Experimental Film Critique

Within Reach

The initial shot is of two strangers passing by on the street and then it cuts to a close up of their heads to show the man looking intently at the female as they pass by. The close up helps the audience notice this pivotal moment right of the bat. The scene then changes to a room where the male and female live out this daydream of strangers falling in love through a dance.

Something I did not like about this video was the way they transitioned cinematically into this daydream. The girl walked out of the frame to the left and then the man walked out of the frame to the right. Immediately after they cut to the scene in the other room. They had the girl walking the same direction, however, because she walked out of the frame to the left and then was walking in the frame to the right the continuity seemed a little off to me. I know it had her walking in the same direction technically but it was accompanied by the way the man entered the new scene that threw me off even more. The man exited the last scene to the right but entered this scene in a whole new directional pattern, coming straightforward from the back of the room. If they were trying to continue from the scene on the street, they should have had the man chasing after the woman or something that matched the first scene.
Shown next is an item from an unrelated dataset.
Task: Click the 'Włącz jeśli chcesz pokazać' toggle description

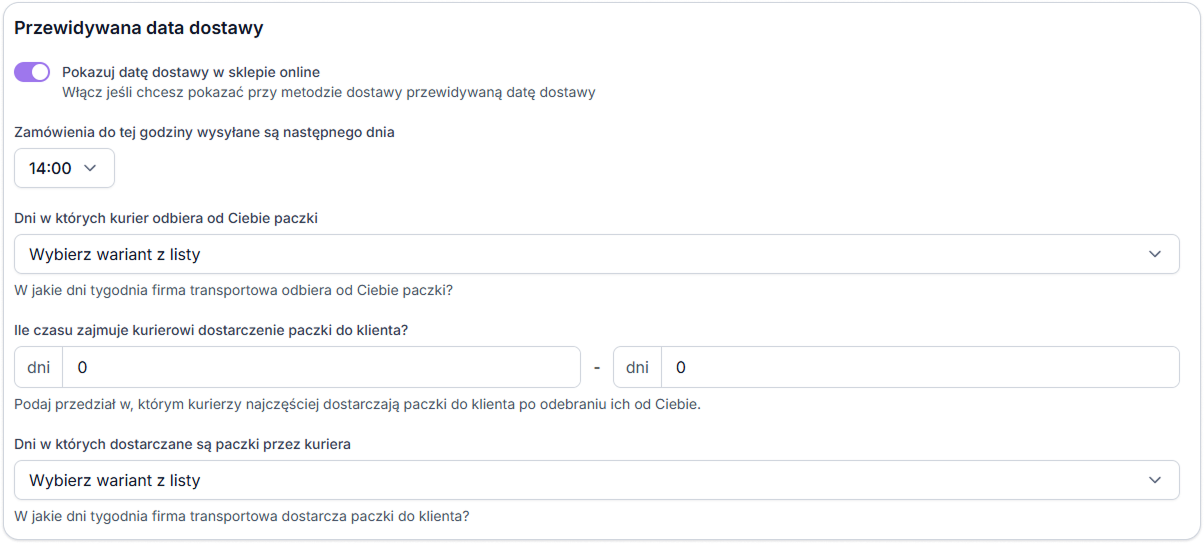Action: point(329,93)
The first shot of the daydream dance scene is filmed slightly above the dancers. This gives the audiences the perspective of looking over what is happening. In this moment we are not apart of the action, just observing from above. The camera switches to a straight on angle where the composition is strong. The two dancers are standing back to back in the center of the frame and there are features in the wall behind them that match their verticality.
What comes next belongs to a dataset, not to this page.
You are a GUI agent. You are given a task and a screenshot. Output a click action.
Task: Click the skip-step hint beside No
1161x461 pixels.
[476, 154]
The camera plays with a lot of different ideas in this film. It is constantly switching from medium shots to close ups to extreme close ups, high to low angles, and moving or still camera work. The extreme close ups were used effectively for parts where the director was trying to draw the attention to touch. The camera would focus on the hand touching the face to evoke feelings of intimacy. A lot of the camera work would actually move with the dancers. It made the audience feel as if they were moving with them, trying to watch the dance from a 360-degree perspective as opposed to just straight on.

As for the positioning of the dancers in the space, there were parts where the dancers would move in front of the window and the lighting would darken the image of the dancers. They should have kept their movement along the windowless wall to keep continuity in lighting.

I think they were filming in a tight space because there were moments that were medium shots, but still cut off some of the movements. These didn’t seem intentional because most of the body was in the shot, except for parts of the limbs and it cut off the lines and movements of the dancers.